He had no sooner descended the hill to his own cottage, in the fast gathering dusk, than Eliza Daunt emerged. She left the light burning in the keeper's kitchen, and some cold supper on the table. Then with a laugh which was half a sob of excitement she ran down the path leading to the garden cottages.
She was met by a clamour of rebellious children, as she opened Mrs. Cresson's door. "Where's Daddy, Liza?—where's Daddy! Why can't we go home! We want our Daddy!"
"Hold your noise!" said Eliza roughly—"or it'll be the worse for you—Daddy won't be home for a couple of hours yet, and I promised Fred Cresson, I'd get Mrs. Cresson's tea for her. Lily, stop crying—and get the tray!"
The crippled child, red-eyed, unwillingly obeyed. Neither she nor her sisters could understand why they had been brought over to tea with Mrs. Cresson of whose queer half-imbecile ways they were all terrified. Their father had gone off in a great hurry—because of the telegram which had come. And Fred had bicycled down to Latchford to see somebody about a gardener's place. And now there was no one left but Liza and Mrs. Cresson—of whom, for different reasons, the three little girls were equally afraid. And Lily's heart especially was sore for her father. She knew very well they were all doing what was forbidden. But she dared not complain. They had found Cousin 'Liza a hard woman.
After Eliza Daunt had left Daunt's kitchen, for the space of half an hour, a deep and brooding quiet settled on Monk Lawrence. The old house held that in its womb, which must soon crash to light; but for this last brief space, all was peace. The twilight of a clear February evening mellowed the grey walls, and the moss-grown roofs; the house spoke its last message—its murmured story, as the long yoke-fellow of human life—to the tranquil air; and the pigeons crooned about it, little knowing.

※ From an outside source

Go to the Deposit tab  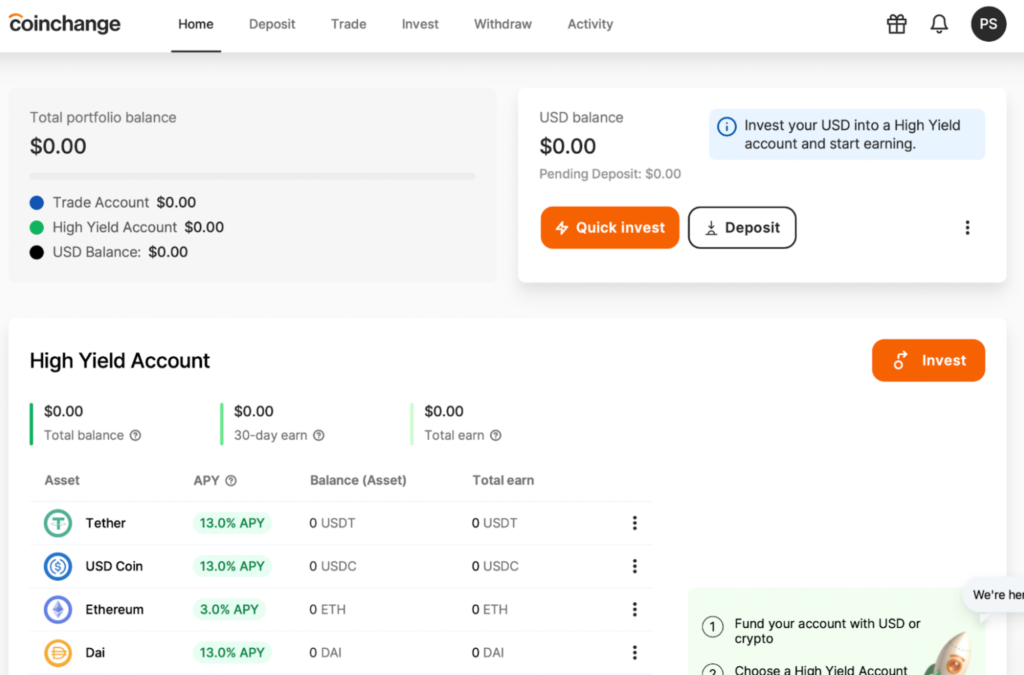(x=272, y=24)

Presently from the same door which had seen Eliza Daunt depart, a woman cautiously emerged. She was in dark clothes, closely veiled. With noiseless step, she passed round the back of the house, pausing a moment to look at the side door on the north side which had been lately strengthened by Sir Wilfrid's orders. Then she gained the shelter of the close-grown shrubbery, and turning round she stood a few seconds motionless, gazing at the house. In spite of her quiet movements, she was trembling from head to foot—with excitement, not fear.

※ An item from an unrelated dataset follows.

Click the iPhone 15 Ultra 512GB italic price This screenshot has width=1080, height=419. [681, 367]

"It's beautiful," she was saying to herself—"and precious—and I've destroyed it." Then—with a fierce leap in the blood—"Beauty! And what about the beauty that men destroy? Let them pay!"
But as she stood there a sudden disabling storm of thought—misgiving—argument—swept through her brain. She seemed to hear on all sides voices in the air—the voices of friends and foes, of applause and execration—Delia's voice among them! And at the mere imagination of it, a shiver of anger ran through her. She thought of Delia now, only as of one who had deserted and disobeyed.
But with the illusion of the ear, there came also an illusion of vision. The months of her recent life rose before her, in one hurrying spectacle of scenes and faces, and the spectacle aroused in her but one idea—one sickening impression—of crushing and superhuman effort. What labour!—what toil! She shuddered under it. Then, suddenly, her mind ran back to the early years before, beyond, the days of "war"—sordid, unceasing war—when there had been time to love, to weep, to pity, to enjoy; before wrath breeding wrath, and violence begetting violence, had driven out the Spirits of Tenderness and Hope. She seemed to see, to feel them—the sad Exiles!—fleeing along desert ways; and her bitter heart cried out to them—for the only—the last time. For in the great names of Love and Justice, she had let Hate loose within her, and like the lion-cub nurtured in the house, it had grown to be the soul's master and gaoler; a "doom" holding the citadels of life, and working itself out to the appointed end.
But the tumult in which she stood began to unnerve her. By a last exercise of will she was able to pull herself together.